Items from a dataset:
::::::
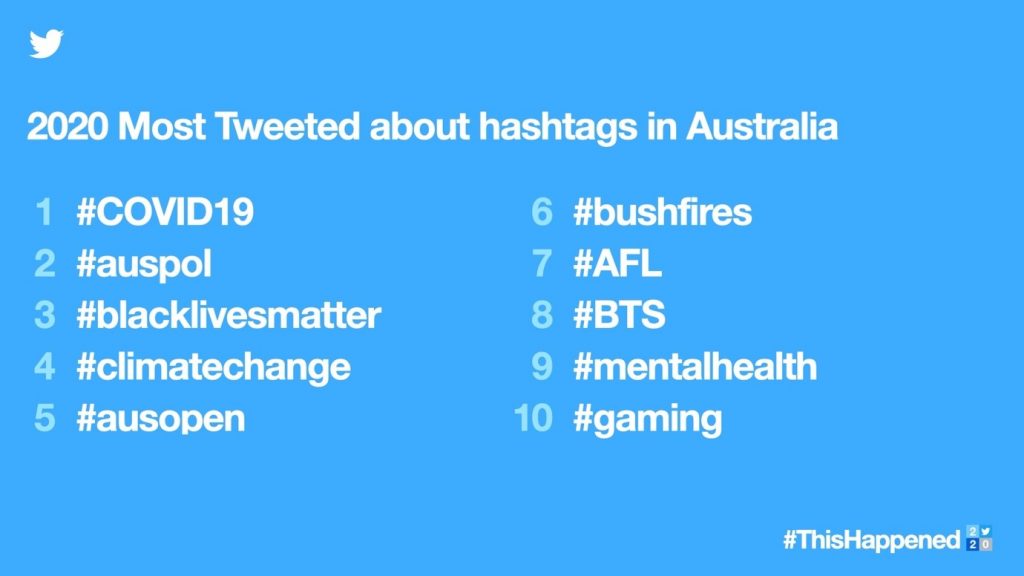Click the #ThisHappened hashtag
The image size is (1024, 576).
(870, 539)
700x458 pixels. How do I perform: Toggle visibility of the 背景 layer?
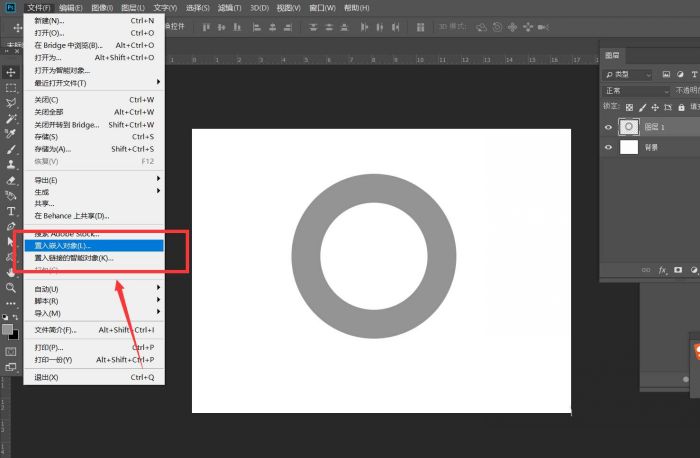coord(609,147)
::::::
__Work required__
Every line from the one bearing "700x458 pixels. How" through the end of the data above must be output exactly, and no picture may appear.

__Written response__
700x458 pixels. How do I perform: Toggle visibility of the 背景 layer?
coord(609,147)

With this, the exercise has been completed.